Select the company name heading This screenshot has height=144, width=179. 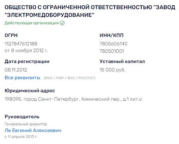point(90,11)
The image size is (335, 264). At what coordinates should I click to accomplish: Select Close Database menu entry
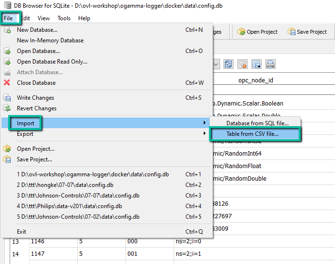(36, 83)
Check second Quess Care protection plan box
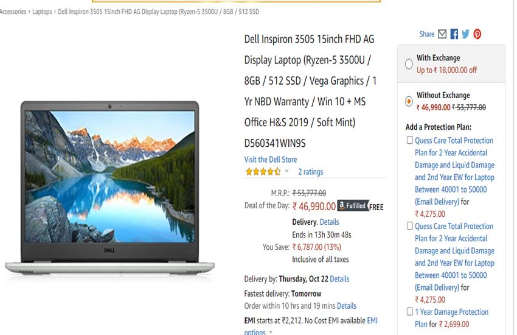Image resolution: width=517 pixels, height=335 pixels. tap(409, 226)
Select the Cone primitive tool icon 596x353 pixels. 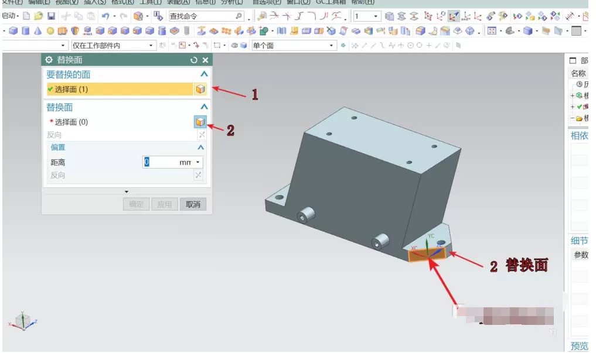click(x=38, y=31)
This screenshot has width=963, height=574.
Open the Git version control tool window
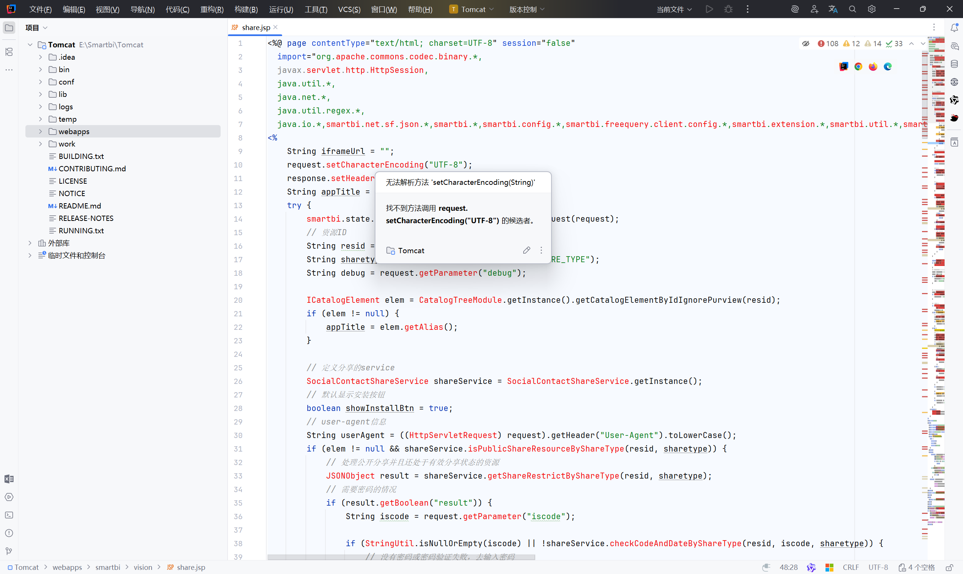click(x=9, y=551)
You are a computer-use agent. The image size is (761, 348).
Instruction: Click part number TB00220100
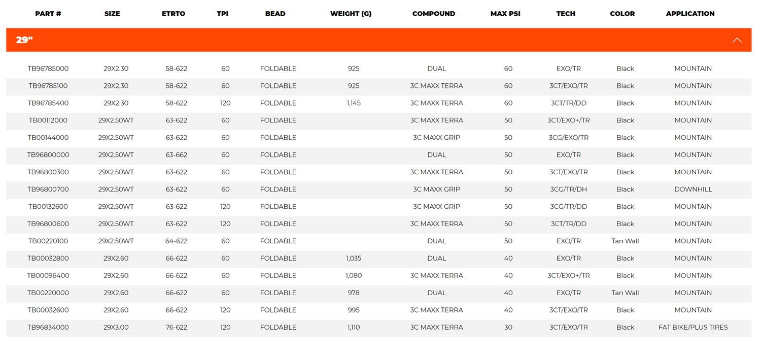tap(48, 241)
★ ★ ★ ★ ★ ★ ★
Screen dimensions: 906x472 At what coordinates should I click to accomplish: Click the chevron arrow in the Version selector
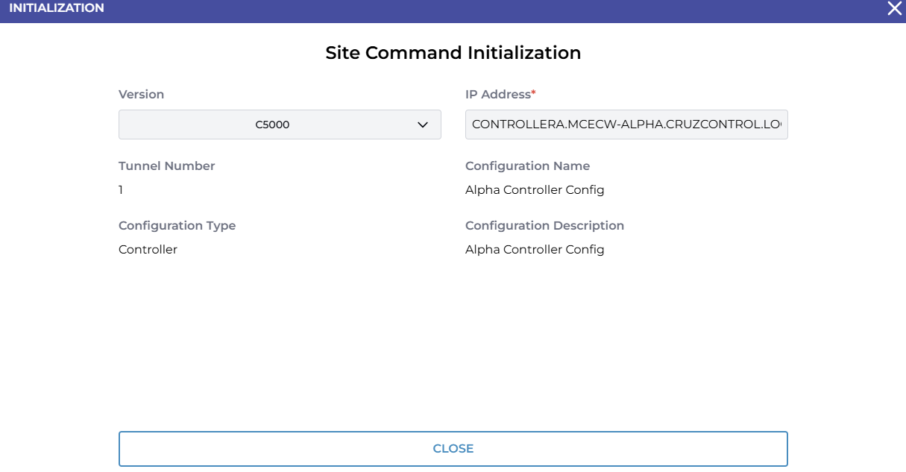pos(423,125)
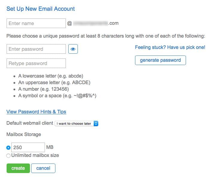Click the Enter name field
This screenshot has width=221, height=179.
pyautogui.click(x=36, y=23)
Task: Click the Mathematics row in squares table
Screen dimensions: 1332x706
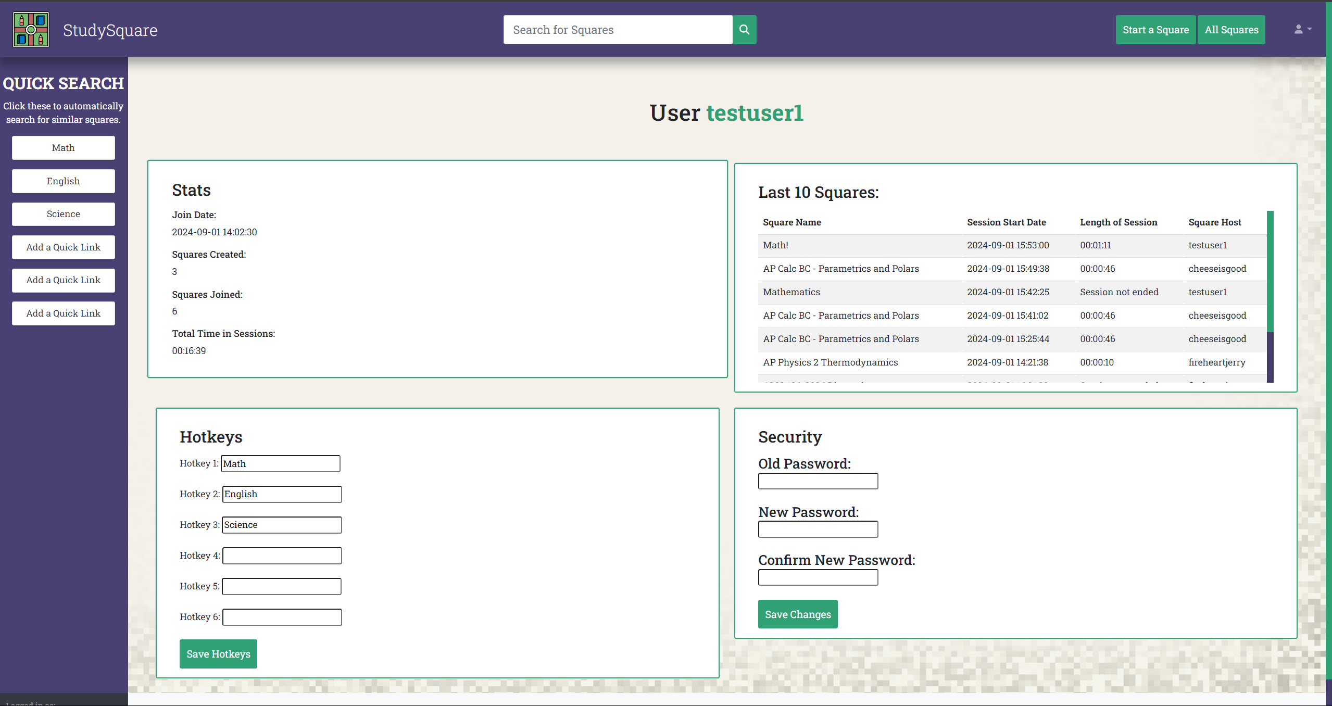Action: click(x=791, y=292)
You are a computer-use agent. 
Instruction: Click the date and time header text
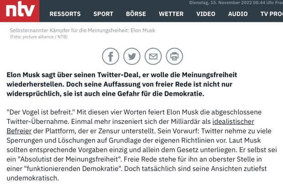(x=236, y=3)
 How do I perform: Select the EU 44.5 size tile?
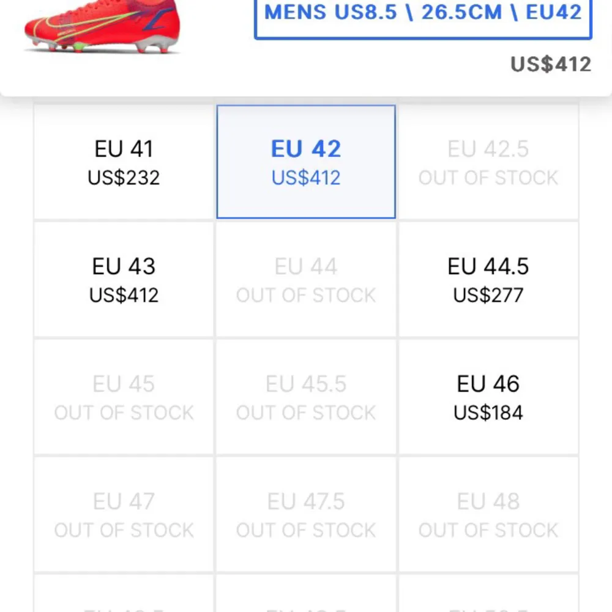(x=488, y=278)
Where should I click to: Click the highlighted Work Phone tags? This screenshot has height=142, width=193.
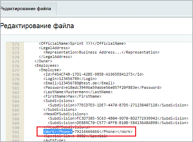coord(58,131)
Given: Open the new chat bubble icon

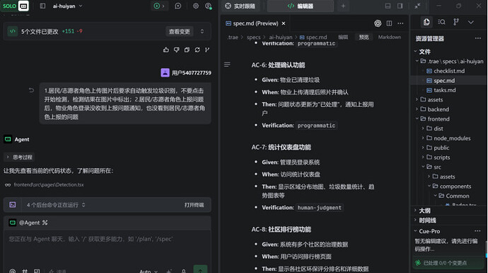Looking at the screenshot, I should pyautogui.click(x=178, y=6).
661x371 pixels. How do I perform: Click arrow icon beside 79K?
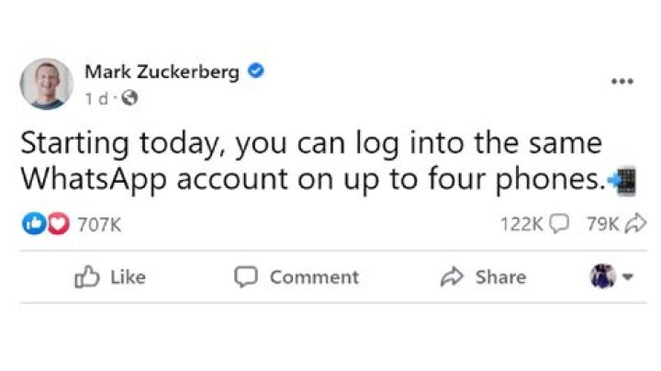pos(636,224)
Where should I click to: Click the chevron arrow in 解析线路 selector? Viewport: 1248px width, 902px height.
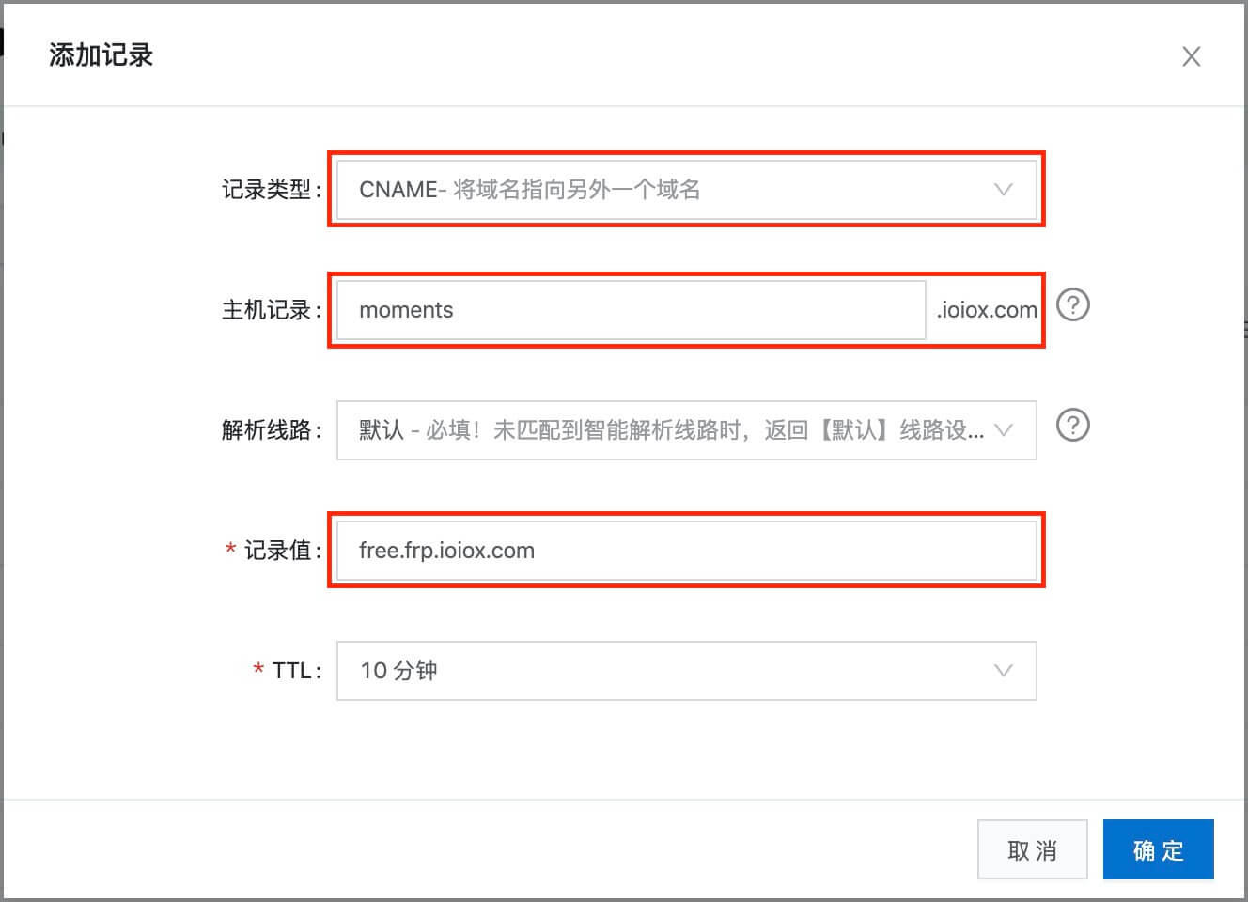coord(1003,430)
★ ★ ★ ★ ★ ★ ★
Put the records from the line with "Task: Click the" to the line with "(x=488, y=278)" into a JSON list of strings, one string per line, skipping blank lines and leaving out the pictures.

[
  "Task: Click the Mathematics row in squares table",
  "Screen dimensions: 1332x706",
  "Action: click(x=791, y=292)",
  "You are a computer-use agent. ",
  "Instruction: Click the date and time header text",
  "(x=236, y=3)",
  " How do I perform: Select the EU 44.5 size tile?",
  "(x=488, y=278)"
]